Task instructions
One figure is the whole answer: the number of lines below that contain the word "sidebar".

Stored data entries

....................

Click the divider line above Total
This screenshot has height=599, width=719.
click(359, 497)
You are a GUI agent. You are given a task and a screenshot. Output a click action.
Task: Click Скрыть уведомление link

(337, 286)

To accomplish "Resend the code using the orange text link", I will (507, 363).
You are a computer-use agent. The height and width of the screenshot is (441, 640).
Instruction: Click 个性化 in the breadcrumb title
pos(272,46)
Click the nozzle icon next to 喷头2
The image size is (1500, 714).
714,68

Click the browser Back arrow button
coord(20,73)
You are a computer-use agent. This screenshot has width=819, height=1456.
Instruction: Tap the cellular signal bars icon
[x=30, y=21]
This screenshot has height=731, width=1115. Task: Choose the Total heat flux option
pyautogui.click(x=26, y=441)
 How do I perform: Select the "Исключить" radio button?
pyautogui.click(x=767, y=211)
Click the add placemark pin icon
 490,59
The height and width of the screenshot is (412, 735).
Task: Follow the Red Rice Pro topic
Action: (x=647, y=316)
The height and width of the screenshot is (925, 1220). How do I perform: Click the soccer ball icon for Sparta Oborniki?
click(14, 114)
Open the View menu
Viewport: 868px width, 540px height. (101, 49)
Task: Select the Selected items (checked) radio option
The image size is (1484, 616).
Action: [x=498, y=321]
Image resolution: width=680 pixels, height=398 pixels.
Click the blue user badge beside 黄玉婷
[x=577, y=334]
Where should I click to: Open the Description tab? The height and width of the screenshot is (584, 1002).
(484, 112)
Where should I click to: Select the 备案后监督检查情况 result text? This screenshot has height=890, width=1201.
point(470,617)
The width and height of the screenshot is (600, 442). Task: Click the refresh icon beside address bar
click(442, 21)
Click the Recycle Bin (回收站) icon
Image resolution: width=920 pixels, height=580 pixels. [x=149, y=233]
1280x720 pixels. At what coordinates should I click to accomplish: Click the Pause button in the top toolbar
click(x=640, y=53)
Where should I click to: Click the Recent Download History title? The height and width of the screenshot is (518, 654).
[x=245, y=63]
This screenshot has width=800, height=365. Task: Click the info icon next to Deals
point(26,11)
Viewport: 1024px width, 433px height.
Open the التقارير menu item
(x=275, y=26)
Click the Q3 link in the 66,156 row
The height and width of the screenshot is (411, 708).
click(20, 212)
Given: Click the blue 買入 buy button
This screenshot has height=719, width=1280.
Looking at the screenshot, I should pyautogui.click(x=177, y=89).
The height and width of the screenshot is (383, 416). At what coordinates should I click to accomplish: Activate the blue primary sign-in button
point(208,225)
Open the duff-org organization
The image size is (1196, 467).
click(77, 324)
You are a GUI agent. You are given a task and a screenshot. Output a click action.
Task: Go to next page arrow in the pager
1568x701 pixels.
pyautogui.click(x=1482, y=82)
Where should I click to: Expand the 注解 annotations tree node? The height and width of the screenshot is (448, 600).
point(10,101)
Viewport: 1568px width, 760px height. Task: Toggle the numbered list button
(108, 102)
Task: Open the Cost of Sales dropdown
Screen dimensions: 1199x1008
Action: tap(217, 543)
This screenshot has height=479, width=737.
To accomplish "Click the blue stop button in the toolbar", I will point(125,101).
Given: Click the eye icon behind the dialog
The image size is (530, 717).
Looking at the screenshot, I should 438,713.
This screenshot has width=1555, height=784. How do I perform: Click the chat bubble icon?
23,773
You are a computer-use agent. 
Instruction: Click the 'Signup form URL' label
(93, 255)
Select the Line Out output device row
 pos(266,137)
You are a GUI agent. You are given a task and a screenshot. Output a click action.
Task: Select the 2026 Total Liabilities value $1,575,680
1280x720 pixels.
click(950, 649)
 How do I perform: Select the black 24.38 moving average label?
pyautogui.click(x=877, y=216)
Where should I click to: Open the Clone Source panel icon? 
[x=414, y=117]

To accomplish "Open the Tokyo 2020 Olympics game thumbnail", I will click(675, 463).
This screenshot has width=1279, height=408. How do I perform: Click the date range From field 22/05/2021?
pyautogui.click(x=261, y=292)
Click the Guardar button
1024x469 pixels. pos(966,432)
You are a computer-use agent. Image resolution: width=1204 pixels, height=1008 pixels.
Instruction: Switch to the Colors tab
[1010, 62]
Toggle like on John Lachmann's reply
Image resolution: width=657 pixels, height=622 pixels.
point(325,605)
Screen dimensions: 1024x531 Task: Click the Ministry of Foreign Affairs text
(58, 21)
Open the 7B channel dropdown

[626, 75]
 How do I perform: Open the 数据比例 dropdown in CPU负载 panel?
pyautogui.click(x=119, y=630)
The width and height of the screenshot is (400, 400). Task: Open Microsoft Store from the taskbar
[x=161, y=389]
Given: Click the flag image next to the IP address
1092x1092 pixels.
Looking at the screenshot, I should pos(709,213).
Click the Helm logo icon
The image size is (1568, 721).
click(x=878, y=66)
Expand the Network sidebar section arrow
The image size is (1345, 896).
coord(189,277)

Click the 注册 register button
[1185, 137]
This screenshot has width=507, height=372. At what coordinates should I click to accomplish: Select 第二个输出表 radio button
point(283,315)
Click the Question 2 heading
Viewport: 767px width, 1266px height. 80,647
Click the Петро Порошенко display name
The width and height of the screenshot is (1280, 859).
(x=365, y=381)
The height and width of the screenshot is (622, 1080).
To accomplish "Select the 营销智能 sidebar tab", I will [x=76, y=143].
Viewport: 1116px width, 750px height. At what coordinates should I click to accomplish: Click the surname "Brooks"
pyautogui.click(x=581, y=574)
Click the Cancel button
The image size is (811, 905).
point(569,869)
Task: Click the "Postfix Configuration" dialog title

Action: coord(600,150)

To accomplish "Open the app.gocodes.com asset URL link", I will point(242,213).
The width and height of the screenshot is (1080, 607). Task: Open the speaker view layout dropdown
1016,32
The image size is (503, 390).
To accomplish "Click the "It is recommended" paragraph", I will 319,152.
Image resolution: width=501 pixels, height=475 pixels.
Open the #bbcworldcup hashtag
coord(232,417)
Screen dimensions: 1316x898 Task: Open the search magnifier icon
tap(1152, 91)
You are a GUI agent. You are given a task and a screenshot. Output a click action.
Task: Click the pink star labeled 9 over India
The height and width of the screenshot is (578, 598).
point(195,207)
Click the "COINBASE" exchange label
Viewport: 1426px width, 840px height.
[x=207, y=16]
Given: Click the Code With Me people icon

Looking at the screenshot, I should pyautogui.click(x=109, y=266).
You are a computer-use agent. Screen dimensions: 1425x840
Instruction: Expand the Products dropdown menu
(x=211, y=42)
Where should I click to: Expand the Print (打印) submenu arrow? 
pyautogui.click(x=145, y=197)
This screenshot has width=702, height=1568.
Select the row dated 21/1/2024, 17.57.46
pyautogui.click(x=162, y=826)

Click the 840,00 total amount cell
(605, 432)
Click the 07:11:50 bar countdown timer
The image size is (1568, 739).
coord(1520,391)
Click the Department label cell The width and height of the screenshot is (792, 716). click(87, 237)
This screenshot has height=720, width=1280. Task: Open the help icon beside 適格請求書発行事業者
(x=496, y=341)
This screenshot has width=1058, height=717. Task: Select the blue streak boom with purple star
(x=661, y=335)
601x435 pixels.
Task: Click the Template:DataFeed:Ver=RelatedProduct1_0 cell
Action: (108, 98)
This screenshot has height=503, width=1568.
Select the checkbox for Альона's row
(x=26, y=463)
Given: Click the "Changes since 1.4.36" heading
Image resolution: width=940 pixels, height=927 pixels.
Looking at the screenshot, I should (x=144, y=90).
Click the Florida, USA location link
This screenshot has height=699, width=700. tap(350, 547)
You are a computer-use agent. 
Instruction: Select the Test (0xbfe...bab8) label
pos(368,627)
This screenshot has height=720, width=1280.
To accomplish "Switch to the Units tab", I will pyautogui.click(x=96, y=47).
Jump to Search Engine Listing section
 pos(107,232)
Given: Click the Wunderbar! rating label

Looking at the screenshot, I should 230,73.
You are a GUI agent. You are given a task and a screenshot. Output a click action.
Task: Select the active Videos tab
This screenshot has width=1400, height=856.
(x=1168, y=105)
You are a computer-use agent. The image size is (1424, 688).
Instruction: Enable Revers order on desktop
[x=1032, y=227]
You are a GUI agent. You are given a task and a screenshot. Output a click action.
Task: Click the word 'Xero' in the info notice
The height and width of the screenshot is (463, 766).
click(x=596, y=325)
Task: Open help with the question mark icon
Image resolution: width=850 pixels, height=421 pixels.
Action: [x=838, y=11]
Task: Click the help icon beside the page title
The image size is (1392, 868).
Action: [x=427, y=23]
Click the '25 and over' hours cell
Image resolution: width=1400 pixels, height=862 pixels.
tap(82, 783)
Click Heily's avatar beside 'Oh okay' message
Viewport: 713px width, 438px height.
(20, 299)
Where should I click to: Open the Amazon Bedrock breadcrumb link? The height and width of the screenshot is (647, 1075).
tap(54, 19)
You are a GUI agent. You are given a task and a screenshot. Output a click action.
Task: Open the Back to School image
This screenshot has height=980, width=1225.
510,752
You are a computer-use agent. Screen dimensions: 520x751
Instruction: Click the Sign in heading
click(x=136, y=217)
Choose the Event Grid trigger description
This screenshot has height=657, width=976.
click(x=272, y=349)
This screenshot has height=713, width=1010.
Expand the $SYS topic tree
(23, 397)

....................

Reply
2